“The roof, the roof, the roof is on fire. We don’t need no water let the m-f burn.” –The Bloodhound Gang
At least, that’s the melodic hip-hop mantra many of us have wanted to repetitively belt out at some point in our world of work lives (with an unapologetic emphasis on the unabbreviated curse word, of course).
Not because we’re having so much fun dancing around the water cooler, or in the break room, or the conference room, house music thumping in our heads, but because our workplace culture around has all but burned out our aspirational goals.
Many years ago I worked for a firm with an unsettlingly quiet dragon at the helm, one that erupted at the most seemingly inconsequential things, especially when he felt out of the communication loop of any minute detail of the client services work we delivered week to week.
Most mythic dragons spew toxic flames but usually telegraph their eruptions. Heroes have time to duck and cover, but most of us expendables, however, do not.
But this particular dragon? No telegraphing whatsoever. Nothing but surprise eruption after surprise eruption with the complete “why” context not quite coming clear until after the smoke literally cleared and you were sweeping your own ashes from a dust pan into your cubicle trashcan.
After surviving the first year unscathed, jousting internal “windmills” and ungrateful clients, I was presented the opportunity to travel internationally and work onsite for at least six months with a great client of ours.

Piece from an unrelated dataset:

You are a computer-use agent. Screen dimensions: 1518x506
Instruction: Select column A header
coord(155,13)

My excitement was palpable and was exceeded only by my naïve, inquisitive nature.
So I started asking the client questions about where I’d be living and how much my per diem would be each day, and the like.

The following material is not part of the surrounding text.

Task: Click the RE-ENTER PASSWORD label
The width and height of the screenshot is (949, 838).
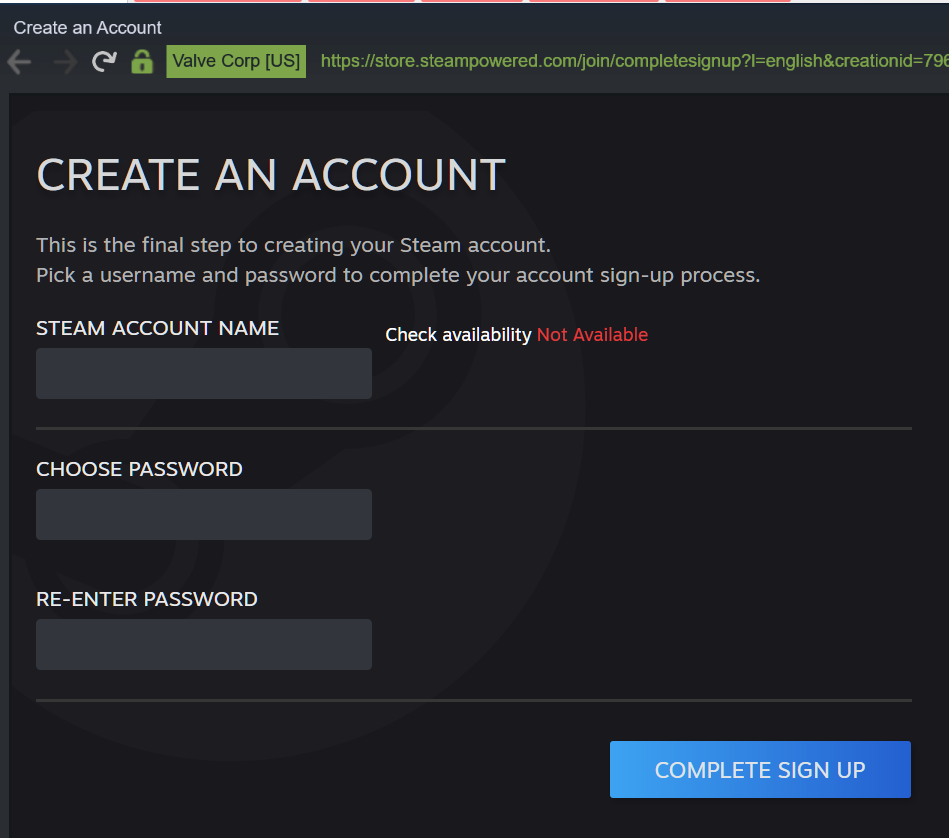Action: click(x=147, y=599)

It seemed to me to be innocuous enough, as did the client, but as soon as the dragon caught wind of my inquiries, my days of being a hero were doomed. Without notice and no more than an hour after my client e-mail exchange, the dragon swooped down the long hallway to where the account managers worked and let loose an ungodly fire that decimated every single cell in my godforsaken soul, something I had never experienced before, nor since.
Damn, let the m-f burn. And burn I did.
I lasted just over 3.5 years in that hardcore culture, never really fitting it. While I learned a lot of valuable lessons, and had sound relationships with many colleagues, some that still exist to this date, when I left there, I never looked back.
I imagined that I was the dragon burning that place to the ground. Over and over and over again. All the while bouncing to the house music, curse words intact.
The quest for all of us is to find a company culture that fits (which is the one that forever eludes us). But mercy me, we must keep working towards the goal of finding, and/or making it, and keeping it. According to Strategy& of PwC, 96% of employees have stated a “culture change” is needed at their company. Only about half of all employees say their leaders treat culture as a priority on a day-to-day basis. Fewer still say culture is effectively managed at their companies.
But culture goes deeper than a workplace flexibility, pizza lunches, ping-pong tables – or international travel to exotic client locales. In fact it should drive most every aspect of business – from customer relations to internal practices. Culture is a living breathing entity in companies and one of the most important drivers.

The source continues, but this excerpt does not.